Water Demand and Consumption

Humanity is dependent on rivers, lakes, and underground water reservoirs for freshwater requirements in domestic life, agriculture, and industry. However, rapid industrial growth and a worldwide population explosion has resulted in a large escalation of demand for freshwater, both for household needs and for crops to produce adequate quantities of food. Added to this is the problem of the pollution of rivers and lakes by industrial wastes and the large amounts of sewage discharge. On a global scale, human-made pollution of natural sources of water is becoming one of the greatest causes of freshwater shortage. Added to this is the problem of uneven distribution.
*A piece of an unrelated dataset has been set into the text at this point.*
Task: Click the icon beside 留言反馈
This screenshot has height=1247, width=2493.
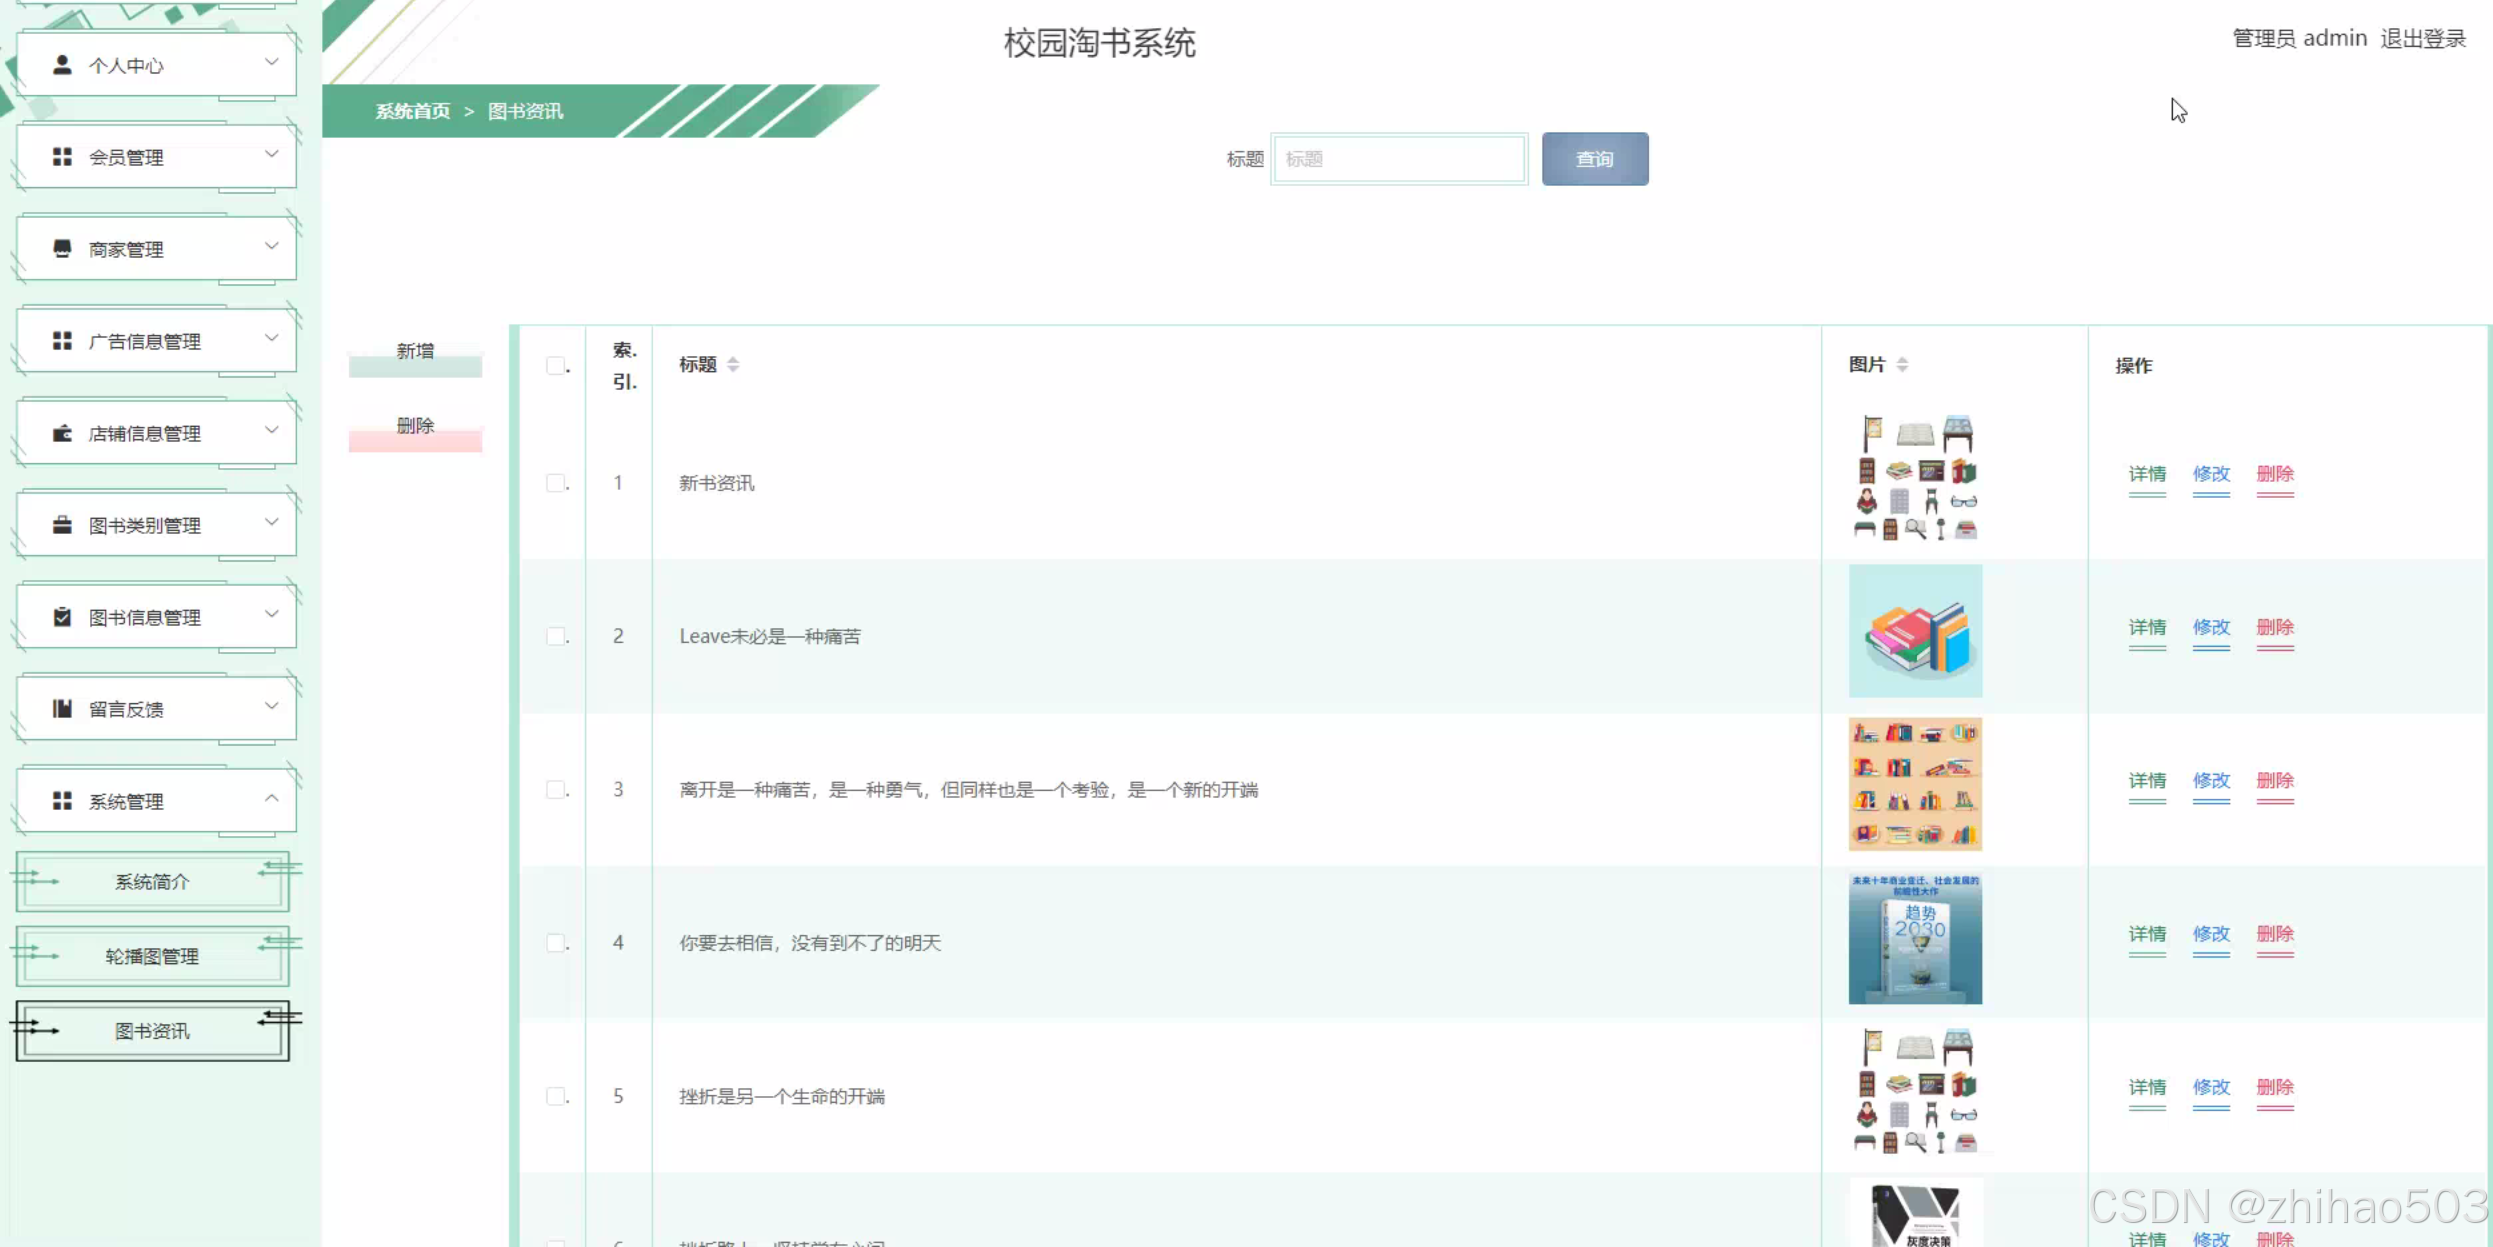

For example, Canada has a tenth of the world's surface freshwater but less than 1% of the world's population.

Of the total water consumption, about 70% is used by agriculture, 20% is used by the industry, and only 10% of the water consumed worldwide is used for household needs. It should be noted that, before considering the application of any desalination method, water conservation measures should be considered. For example, drip irrigation, using perforated plastic pipes to deliver water to crops, uses 30-70% less water than traditional methods and increases crop yield. This system was developed in the early 1960s, but today it is used in less than 1% of the irrigated land. In most places on the earth, governments heavily subsidize irrigation water and farmers have no incentive to invest in drip systems or any other water-saving methods.